● **What the task requires**
In your reply, repeat every entry exactly and skip over each picture.

___ Given entries ___

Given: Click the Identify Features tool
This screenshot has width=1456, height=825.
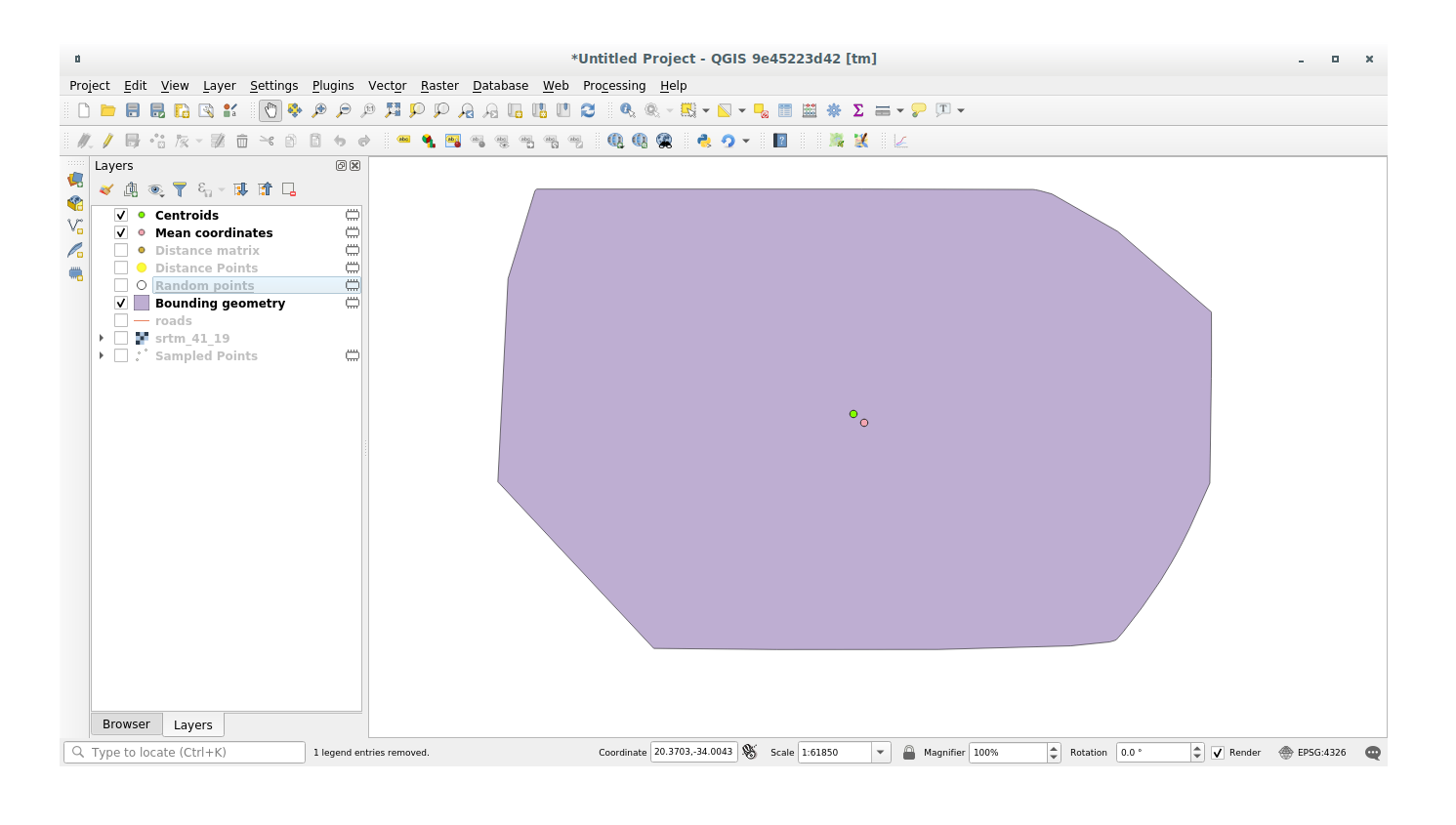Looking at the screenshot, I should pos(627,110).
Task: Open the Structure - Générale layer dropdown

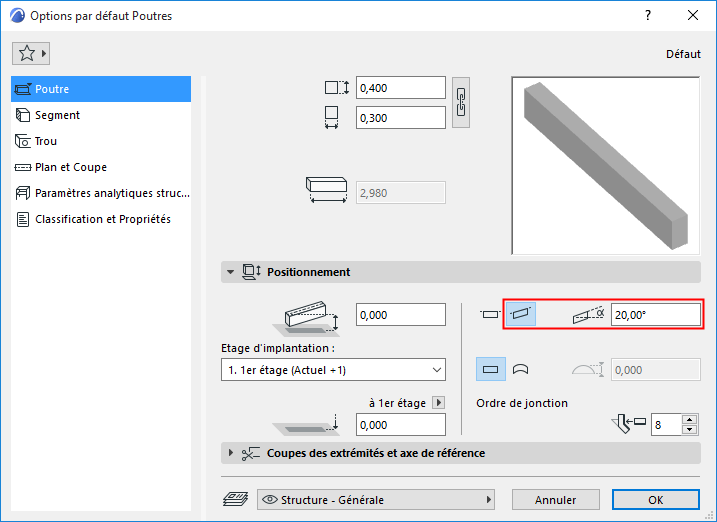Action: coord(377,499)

___

● **Result of the exercise**
Given: Click the Identify Features tool
This screenshot has width=1456, height=825.
Looking at the screenshot, I should pos(627,110).
Task: Open the Structure - Générale layer dropdown

Action: coord(377,499)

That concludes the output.